Hockey will be a high-profile issue for the CRTC, which could further define its policy on how broadcasters can market their content in a world where viewers are moving from TVs to tablets and smartphones.

“The question that’s being asked of the CRTC in this particular case is, ‘What does designed primarily for TV mean?’” said Benjamin Klass, a communications policy researcher at Carleton University in Ottawa. “Because at this point, from the consumer’s perspective, what’s the difference?”

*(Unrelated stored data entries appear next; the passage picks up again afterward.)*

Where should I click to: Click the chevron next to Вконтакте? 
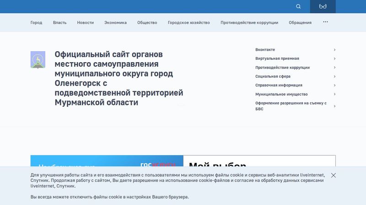click(x=334, y=50)
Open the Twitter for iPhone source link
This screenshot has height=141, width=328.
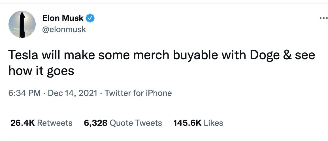(x=138, y=93)
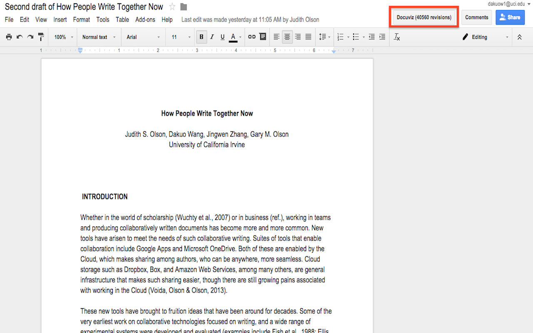Open the Normal text style dropdown
This screenshot has height=333, width=533.
(99, 37)
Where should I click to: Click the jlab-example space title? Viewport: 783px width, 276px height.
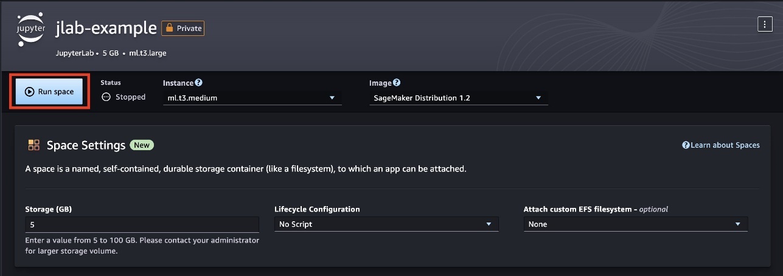pyautogui.click(x=105, y=27)
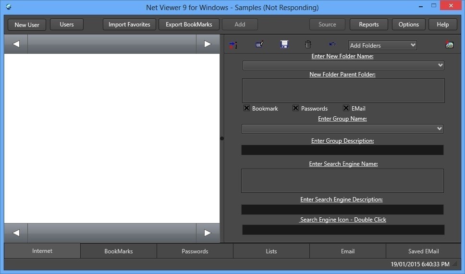Click the splitter handle between the panes

pos(221,138)
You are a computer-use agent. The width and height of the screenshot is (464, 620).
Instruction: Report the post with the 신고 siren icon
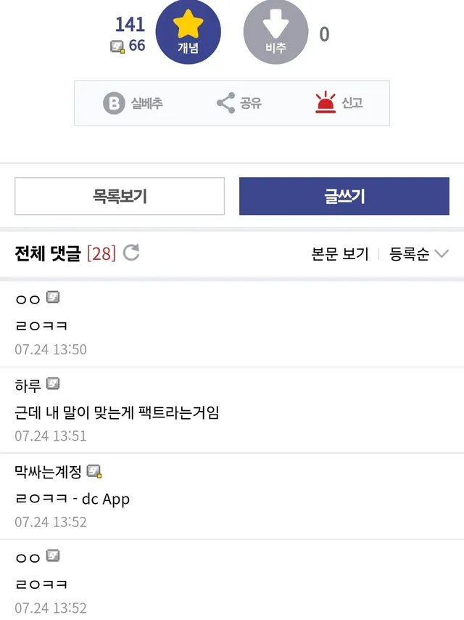coord(326,103)
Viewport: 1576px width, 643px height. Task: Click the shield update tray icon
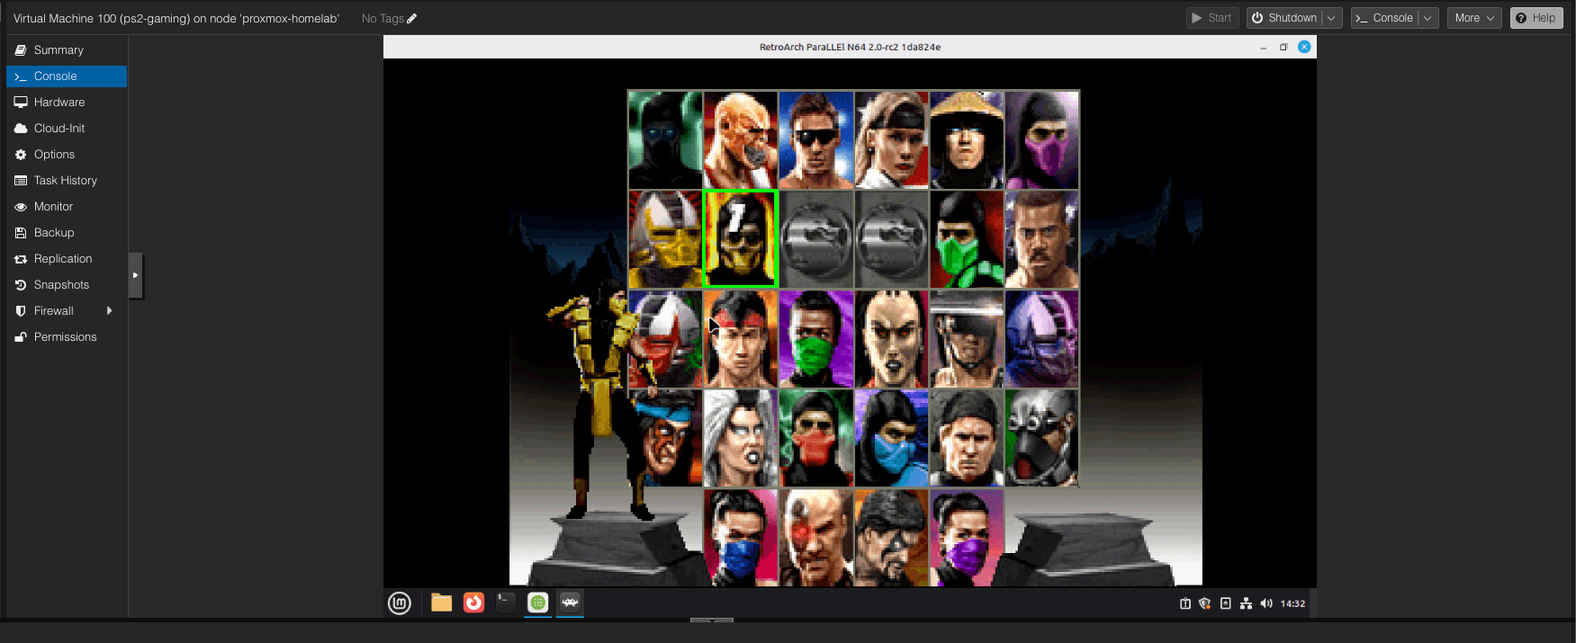point(1205,603)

Denis Carmel, a spokesman for the CRTC, said he couldn’t comment on the proceeding. He said the commission could make a decision based on the submissions or call for a public hearing.

Media Power

The CRTC is concerned about the power that companies like Rogers and Bell have because they own both the content and the delivery tools, said Ghose of Canaccord Genuity. That may persuade regulators to rule against Rogers and force the company to share all NHL content, he said.

While Rogers wants people to watch content over its own networks, the company could at least charge extra if the regulator makes it share all the camera angles, said David Heger, an analyst with Edward Jones & Co. in St. Louis.

“People watching on other devices and racking up more wireless usage, that’s ultimately the name of the game,” Heger said. “If they’re going to have to offer it to everyone, I think they should be able to get some premium for it over the regular service.”

(An earlier version of this story corrected the population size comparison in the seventh paragraph.)